Schafe treibt man nicht

Mein Herr, sieh doch selbst, dass die Kinder noch sehr empfindlich sind und ich auch Rücksicht nehmen muss auf die säugenden Schafe und Kühe. Wenn man sie auch nur einen Tag übertriebe, dann würde die ganze Herde zugrunde gehen. 1. Mose 33, 13

Viele Jahre lebte Jakob wegen seines Bruders Esau im Exil, der ihm wegen eines schlimmen Betruges Rache geschworen hatte. Mittlerweile war Jakob ein reicher Mann geworden und Gott hatte ihm jetzt befohlen, wieder zu seinem Bruder zurückzukehren. Esau hörte von der Rückkehr seines Bruders und der Groll erwachte in ihm.
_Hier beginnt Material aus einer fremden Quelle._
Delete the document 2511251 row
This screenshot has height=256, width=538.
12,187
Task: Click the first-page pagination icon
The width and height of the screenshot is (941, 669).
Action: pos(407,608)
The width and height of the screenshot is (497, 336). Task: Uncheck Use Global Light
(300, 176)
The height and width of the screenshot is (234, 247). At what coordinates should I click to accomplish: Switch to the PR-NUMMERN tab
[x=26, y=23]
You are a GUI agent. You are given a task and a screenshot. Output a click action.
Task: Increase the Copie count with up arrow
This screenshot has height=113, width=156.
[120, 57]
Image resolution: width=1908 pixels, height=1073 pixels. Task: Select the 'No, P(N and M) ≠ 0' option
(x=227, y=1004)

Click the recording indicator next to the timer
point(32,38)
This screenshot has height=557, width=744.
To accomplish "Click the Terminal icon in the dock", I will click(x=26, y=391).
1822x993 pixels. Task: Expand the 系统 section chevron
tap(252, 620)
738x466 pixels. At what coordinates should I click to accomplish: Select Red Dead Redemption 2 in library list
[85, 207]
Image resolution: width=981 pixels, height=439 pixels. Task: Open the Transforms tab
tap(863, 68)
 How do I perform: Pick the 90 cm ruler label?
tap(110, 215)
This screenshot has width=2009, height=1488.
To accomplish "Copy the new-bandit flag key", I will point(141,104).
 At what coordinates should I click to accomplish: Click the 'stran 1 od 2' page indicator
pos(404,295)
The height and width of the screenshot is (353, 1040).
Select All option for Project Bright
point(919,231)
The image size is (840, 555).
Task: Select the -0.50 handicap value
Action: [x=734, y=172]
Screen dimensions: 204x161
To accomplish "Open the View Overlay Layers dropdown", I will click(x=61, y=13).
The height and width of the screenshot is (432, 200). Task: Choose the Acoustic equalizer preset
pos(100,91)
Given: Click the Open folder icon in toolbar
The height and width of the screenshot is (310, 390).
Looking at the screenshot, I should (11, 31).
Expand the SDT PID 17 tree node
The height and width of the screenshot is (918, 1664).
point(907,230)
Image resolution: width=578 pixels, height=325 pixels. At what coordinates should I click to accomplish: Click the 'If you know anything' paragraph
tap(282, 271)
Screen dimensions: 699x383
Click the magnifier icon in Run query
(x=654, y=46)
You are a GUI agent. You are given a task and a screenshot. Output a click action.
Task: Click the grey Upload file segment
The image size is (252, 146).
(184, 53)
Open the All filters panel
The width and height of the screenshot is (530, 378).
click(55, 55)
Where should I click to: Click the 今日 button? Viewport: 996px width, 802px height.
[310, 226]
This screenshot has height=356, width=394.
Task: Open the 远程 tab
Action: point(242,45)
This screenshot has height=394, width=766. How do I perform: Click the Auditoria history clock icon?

Vierhundert starke Männer ließ er aussuchen und bewaffnen, um mit Jakob die alte Rechnung zu begleichen. Der Tag der Begegnung wurde jedoch zum Tag der Versöhnung. Gott hatte sich dieser verfeindeten Brüder angenommen und alles zum Guten gelenkt. Nun lagen sie sich in den Armen, weinten und freuten sich über ein Wiedersehen. Esau machte ihm ein großartiges Angebot: Er war bereit, ihm seine Soldaten als Schutztruppe vor Plünderern und Wegelagerern zur Verfügung zu stellen. Jakob lehnte aber ab. Ihm taten die Kinder, die säugenden Schafe und Kühe mit ihrem Nachwuchs Leid. Langsam wollte er vorwärts gehen. Auf die Schwachen wollte er Acht geben und dafür sorgen, dass keines dahinten blieb. – Esau verstand seine Argumente, willigte ein, und zog mit seinen Männern davon. –

Eine Gemeinde besteht aus allen Schichten der Gesellschaft und jeder bringt seine Erziehung, seine Prägungen und Erfahrungen mit. Niemand ist dem anderen gleich. So sind einige leichter verletzbar als andere. Sie tragen nach und kommen schlecht über das hinweg, was ihnen Mühe macht. Andere dagegen sind robust und kernig. Sie haben bald begriffen um was es geht, möchten vorpreschen und wenn möglich alles in kurzer Zeit verändern. Wieder andere hatten nie Erfolg im Leben, erahnen aber hier ihre Gelegenheit, Karriere zu machen. Die Jugend hat ihre eigenen Probleme und möchte modern sein.

Der arme Hirte steht mitten drin und fühlt sich von allen Seiten bedrängt. Was soll er tun? Auf wen soll er hören? Wie soll er leiten? Um Menschen führen zu können, braucht es viel Erfahrung, viel Liebe und immer wieder Geduld und Weisheit. Wahre Hirten denken und handeln wie Jakob. Sie schätzen Altes und sind trotzdem offen für Neues. Sie halten nichts von Seminaren, wo gelehrt wird, dass Wachstum machbar sei. Ihnen tun die Ohren weh, wenn sie Jubelrufe hören, die im Glauben bereits Siege feiern noch ehe die Schlacht begonnen hat. Sie möchten um keinen Preis ihren lockenden Ruf der Liebe mit harten Kommandotönen eines Kasernenhofes tauschen.  Ihnen tun die zarten Lämmer Leid, die noch unerfahren sind und mit den anderen noch nicht Schritt halten können. Auch die Gebrechlichen kennen sie wohl und haben nicht vergessen, dass auch diese einmal stark waren und die Lasten anderer mit Geduld trugen.

Auch die alten Schafe liegen ihnen am Herzen. Sie wissen, dass die Musik wegen ihrer schwachen Ohren nicht zu laut sein darf und ab und zu auch mal ein altes Lied von früher nicht fehlen sollte. Balance ist geboten und Zusammenhalt. Sie sind sich voll bewusst, dass, wenn die Atmosphäre gesund und geistlich ist, sich die Schafe nicht nur wohl fühlen, sie werden auch laufend neue Lämmer zur Welt bringen und die Herde wird ohne Druck und Manipulation wachsen.